First, I tped when I was a kid. It was a blast!!
Second, I've let my oldest do it in good fun. Eggs nor water is ever allowed and its not allowed to be done out of spite. If she gets caught, she deals with the repercussions whatever they may be. If the parents want her to clean up, she better high tale it over there and clean up!

Last summer though, an all in fun prank went south and I got into a tisk with another parent.
Two boys were prank calling the house all night long and ding dong ditching the house. My daughter and her friend decided that they were going to water bomb the boys in return. They made arrangements with the boys to meet them outside the boys house and then we drove by and water bombed them. the girls each threw 2 water bombs and we went on our merry way.
Well apparently the boys then took it upon themselves to have a water fight inside their mothers house (which is completely beyond my control)....anyhow I guess the boys fight inside the house woke the mother who became irate that an hour before I drove my girls over there to bomb them OUTSIDE their house mind you. She then proceeded to pound on my door at midnight acting completely out of control and threatening violence if I didnt open the door.

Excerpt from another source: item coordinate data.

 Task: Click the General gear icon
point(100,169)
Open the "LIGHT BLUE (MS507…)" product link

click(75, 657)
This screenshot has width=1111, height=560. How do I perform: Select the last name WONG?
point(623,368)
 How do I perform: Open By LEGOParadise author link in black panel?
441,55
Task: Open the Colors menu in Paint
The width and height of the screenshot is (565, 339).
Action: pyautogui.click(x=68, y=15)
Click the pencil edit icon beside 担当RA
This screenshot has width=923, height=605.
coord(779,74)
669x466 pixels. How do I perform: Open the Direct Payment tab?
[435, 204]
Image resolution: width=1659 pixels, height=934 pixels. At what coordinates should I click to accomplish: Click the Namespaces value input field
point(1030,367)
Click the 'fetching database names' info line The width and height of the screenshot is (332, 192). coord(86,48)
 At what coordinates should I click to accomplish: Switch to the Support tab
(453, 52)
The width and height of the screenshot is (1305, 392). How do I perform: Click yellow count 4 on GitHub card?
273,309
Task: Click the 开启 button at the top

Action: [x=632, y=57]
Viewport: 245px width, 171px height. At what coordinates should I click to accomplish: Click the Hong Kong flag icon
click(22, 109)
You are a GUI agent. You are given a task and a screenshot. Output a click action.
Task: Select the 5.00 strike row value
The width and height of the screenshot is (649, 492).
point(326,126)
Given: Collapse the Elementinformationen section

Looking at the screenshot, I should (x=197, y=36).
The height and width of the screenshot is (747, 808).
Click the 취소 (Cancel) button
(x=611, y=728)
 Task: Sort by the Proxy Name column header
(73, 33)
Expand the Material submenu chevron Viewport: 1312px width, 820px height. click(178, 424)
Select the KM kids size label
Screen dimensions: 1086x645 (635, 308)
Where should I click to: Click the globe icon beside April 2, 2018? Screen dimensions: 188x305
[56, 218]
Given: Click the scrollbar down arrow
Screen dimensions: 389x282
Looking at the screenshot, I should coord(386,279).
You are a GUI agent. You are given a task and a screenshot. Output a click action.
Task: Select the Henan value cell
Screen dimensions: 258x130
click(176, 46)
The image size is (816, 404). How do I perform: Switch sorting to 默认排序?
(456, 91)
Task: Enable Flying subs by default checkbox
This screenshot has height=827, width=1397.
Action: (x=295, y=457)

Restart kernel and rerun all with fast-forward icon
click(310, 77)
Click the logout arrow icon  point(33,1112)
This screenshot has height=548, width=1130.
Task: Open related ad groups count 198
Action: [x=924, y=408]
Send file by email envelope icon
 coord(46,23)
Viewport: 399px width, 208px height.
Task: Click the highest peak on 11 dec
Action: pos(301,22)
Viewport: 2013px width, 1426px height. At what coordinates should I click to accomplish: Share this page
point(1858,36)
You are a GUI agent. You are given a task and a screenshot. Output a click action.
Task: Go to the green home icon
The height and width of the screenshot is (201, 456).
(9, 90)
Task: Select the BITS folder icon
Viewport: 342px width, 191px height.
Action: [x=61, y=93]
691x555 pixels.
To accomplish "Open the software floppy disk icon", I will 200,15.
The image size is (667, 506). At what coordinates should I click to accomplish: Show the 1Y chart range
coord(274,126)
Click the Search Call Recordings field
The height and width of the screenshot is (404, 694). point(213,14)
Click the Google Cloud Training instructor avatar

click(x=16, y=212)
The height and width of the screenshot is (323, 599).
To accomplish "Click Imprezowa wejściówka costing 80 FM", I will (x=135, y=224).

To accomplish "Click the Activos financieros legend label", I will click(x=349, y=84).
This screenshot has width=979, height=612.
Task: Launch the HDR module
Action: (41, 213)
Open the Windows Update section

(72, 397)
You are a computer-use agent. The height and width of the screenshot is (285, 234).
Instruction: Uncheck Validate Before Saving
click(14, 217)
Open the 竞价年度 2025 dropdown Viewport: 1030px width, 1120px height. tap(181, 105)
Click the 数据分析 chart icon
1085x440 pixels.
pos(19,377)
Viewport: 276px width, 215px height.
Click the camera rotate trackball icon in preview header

I opened the door and verbally confronted her for her behavior. Explained my side, that the girls were simply retaliating and never did they throw water bombs inside her house. I told her that if she wanted to be angry that water was inside her house she needed to be angry with her sons. She then got in my face and basically said "lets go" and wanted to duke it out....And she thought I was the uncivilized one for allowing my kids to throw water balloons?????????